Let $p>2$ be a prime number, $n$ a natural number and $a$ an element of $\mathbb{Z}_{p^n}$. Is it possible to count the number of solutions of $x^2=a$ in $\mathbb{Z}_{p^n}$?
For example if $a=0$ then it is easy but for the general case I have no idea.
Also It is clear that if $x^2=a$ has a solution in $\mathbb{Z}_{p^n}$ then it should have a solution in the field $\mathbb{Z}_{p}$.
On
Your question has been asked a number of times on various math. sites, and complete answers exist (see e.g.(1)). I give here a sketch of an elementary proof, as well as closed formulas without detailed calculations.
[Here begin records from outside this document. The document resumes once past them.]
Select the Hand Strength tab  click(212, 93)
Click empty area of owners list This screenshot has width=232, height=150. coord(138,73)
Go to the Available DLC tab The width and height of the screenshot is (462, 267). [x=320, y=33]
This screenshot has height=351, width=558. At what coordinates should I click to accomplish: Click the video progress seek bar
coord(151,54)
Denote by $\mathbf Z/m\mathbf Z$ (or $\mathbf Z/m$ for short (2)) the ring of integers mod $m$. We want to compute the number $s(n)$ of squares in $\mathbf Z/n$. By the CRT, we are brought back to compute $s(p^n)$, where $p$ is a prime. Denote by $s^*(p^n)$ the number of squares in the group $(\mathbf Z/m)^*$ of units (=invertible elements) of $\mathbf Z/m$ .
1) Let us first compute $s^*(p^n)$ for $p$ odd. It is classically known that in this case $(\mathbf Z/p^n)^*$ is a cyclic group of order $\phi(p^n)=p^{n-1}(p-1)$, hence $s^*(p^n)=\phi(p^n)/2$. The case $p=2$ is (as usual) technically more complicated, but the structure of $(\mathbf Z/2^n)^*$ is known, hence also $s^*(2^n)$ (no use to write it down).
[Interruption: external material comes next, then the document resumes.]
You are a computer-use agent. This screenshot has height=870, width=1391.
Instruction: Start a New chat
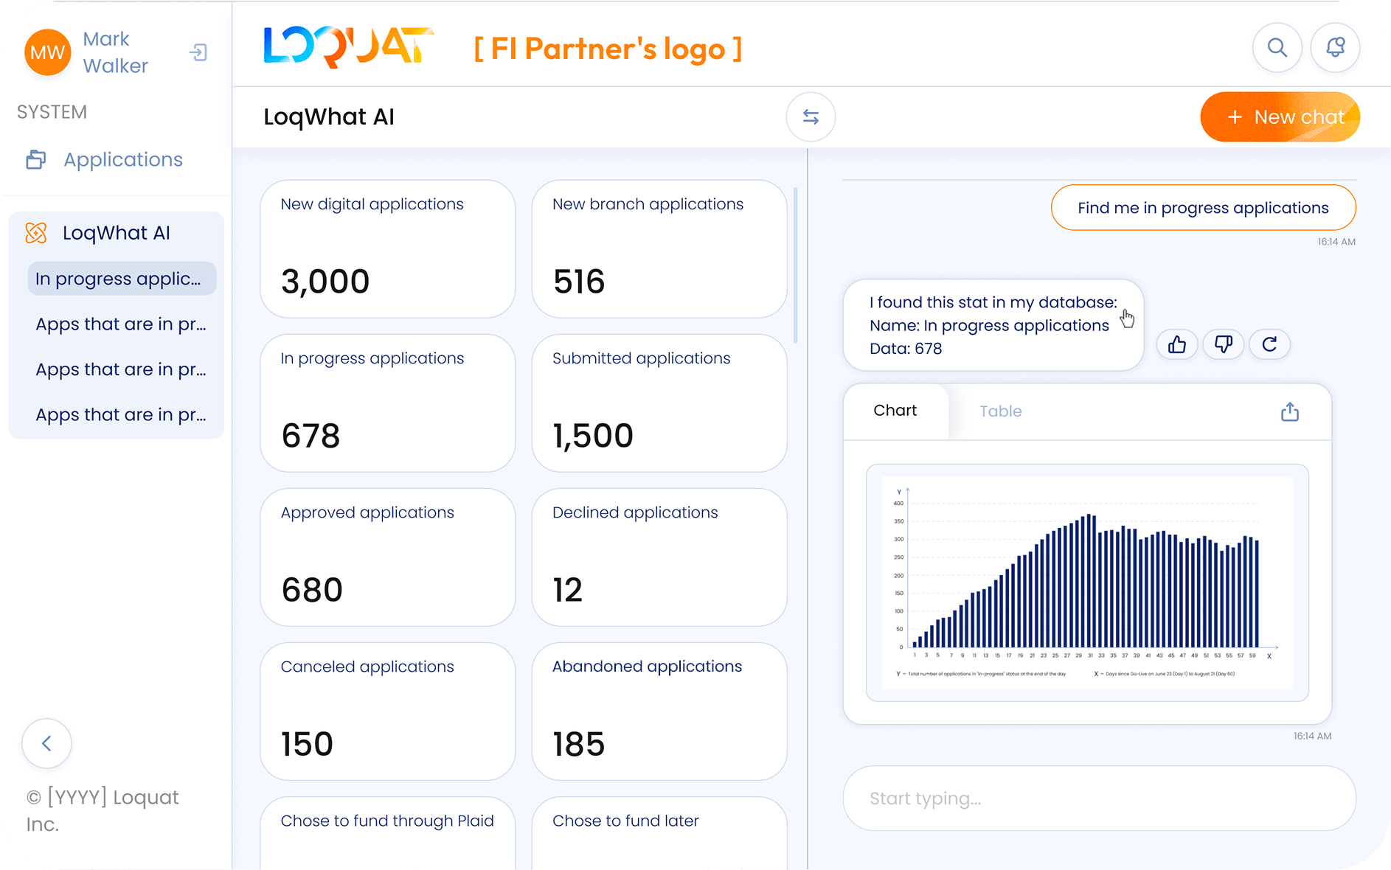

2) The non units of $\mathbf Z/p^n$ are the classes mod $p^n$ of the multiples of $p$ in $\mathbf Z$. For $n\ge3$, it is straightforward to show that $a$ mod $p^{n-2}$ is a square iff $ap^2$ mod $p^n$ is a square, and we can derive the recursion formula $s(p^n)=s^*(p^n)+s(p^{n-2})$. For $n=1,2$, direct computation shows that $s(p)=(p+1)/2$ (obviously) and $s(p^2)=s^*(p^2)+1=(p^2-p+2)/2$ (without difficulty). Applying the recursion formula for $p$ odd, $n\ge3$, we get $s(p^n)=(p^{n+1}+p+2)/2$ (resp. $(p^{n+1}+2p+1)/2(p+1)$) if $n$ is even (resp. odd), see (1). Analogous formulas exist for $p=2$.
(1) W. D. Stangl, "Counting squares in $\mathbf Z_n$", Math. Magazine, 69,4 (1994), 285-289.
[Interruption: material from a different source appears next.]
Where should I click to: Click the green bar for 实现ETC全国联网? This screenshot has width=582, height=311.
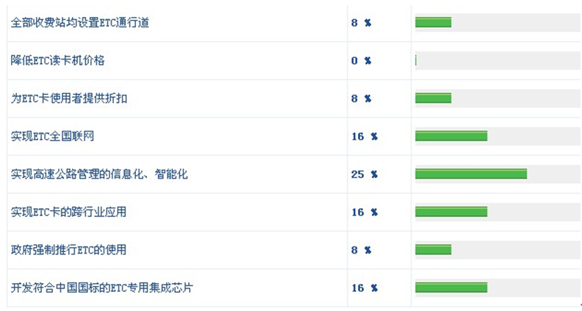[450, 136]
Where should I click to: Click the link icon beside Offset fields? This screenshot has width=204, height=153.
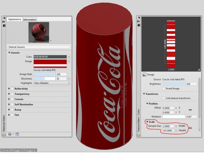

(2) As a number theorist, I'm 200% against the notation $\mathbf Z_n$, at least because $\mathbf Z_p$ is reserved for the ring of $p$-adic integers and, from this view point (that of $p$-adic completion), $\mathbf Z_n$ makes no sense.
On
Oh! Sorry, I was careless. But the answer to your original question is elementary enough. For convenience, write $\bar x$ for the class of $x$ mod $p^n$. We keep in store the properties of $\mathbf Z/p^n$ recalled above ($p\neq2$). Suppose that $\bar a \neq \bar0$ is a square, say $\bar a={\bar x}^2$, and look for all $\bar y$ s.t. ${\bar y}^2={\bar x}^2$. Obviously, $\bar a$ is a unit iff $\bar x$ is, so we distinguish 2 cases:
1) $\bar a$ is a unit: then ${\bar y}^2={\bar x}^2$ iff $({\bar y}{\bar x}^{-1})^2=\bar 1$, iff $\bar y=\pm \bar x$ (we are working in the cyclic group of units).
2) $\bar a$ is not a unit: by our previous characterization of the non-units, this is equivalent to $x$ being a multiple of $p$. The equation ${\bar y}^2={\bar x}^2$ can be written as $(\bar y+\bar x)(\bar y-\bar x)=\bar 0$. This implies that ($\bar y\pm \bar x$) is a divisor of $0$, or equivalently ($\bar y\pm \bar x$) is a non-unit, or $y \equiv \pm x$ mod $p$. Denote by $v(.)$ the $p$-adic valuation and write $x=up^{v(x)}, y=wp^{v(y)}$ in $\mathbf Z$, with $p \nmid uw$. Note that $\bar a \neq \bar0$ means that $v(a)<n$, hence $\bar a={\bar y}^2={\bar x}^2$ implies that $2v(x)=2v(y)=v(a)\le n$. Thus $y^2-x^2=p^{v(a)}(w^2-u^2)$ and the equation $y^2-x^2=kp^n$ means that $w^2-u^2\equiv 0$ mod $p^{n-v(a)}$, or equivalently $w\equiv\pm u$ mod $p^{n-v(a)}$ since $\bar w, \bar u$ are units mod $p$.
Summarizing, the number of square roots of a given $\bar a$ is $0$, or $2$, or $2\phi(p^{n-v(a)})$.
Partial answer:
If $p$ does not divide $a$, then $x^2=a$ has zero or two solutions, because $x^2=1$ has two solutions since $\mathbb{Z}_{p^n}^{\times}$ is cyclic.